━━ INPUT RECORDS ━━

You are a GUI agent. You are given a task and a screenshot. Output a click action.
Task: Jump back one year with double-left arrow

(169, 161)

━━━
━━ INPUT RECORDS ━━

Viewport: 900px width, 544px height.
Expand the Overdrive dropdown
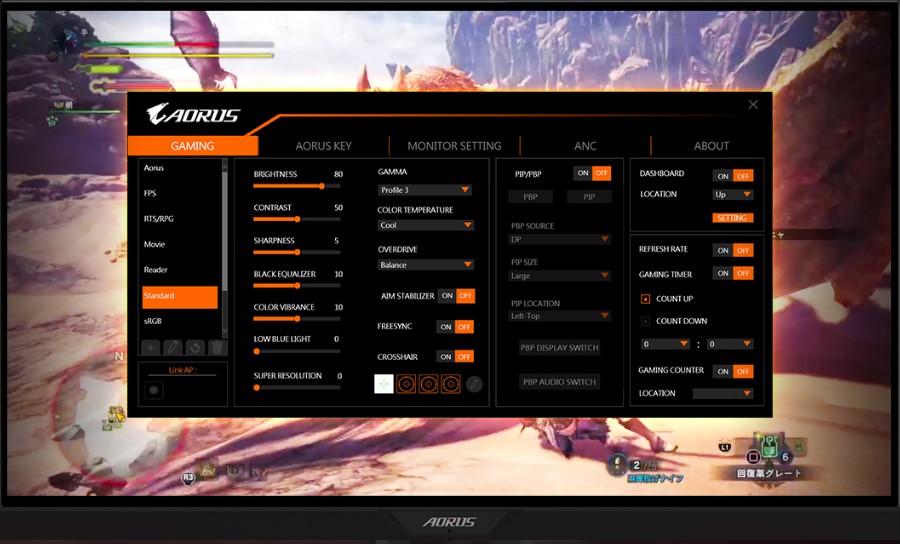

━━━

• [DIRECTIONS FOR THIS TASK]: In the listing above, find the line containing "Viewport: 900px width, 544px height." and the line containing "Expand the Overdrive dropdown". Output them and every line between, exactly, and nothing else.

• [ANSWER TO THE EXERCISE]:
Viewport: 900px width, 544px height.
Expand the Overdrive dropdown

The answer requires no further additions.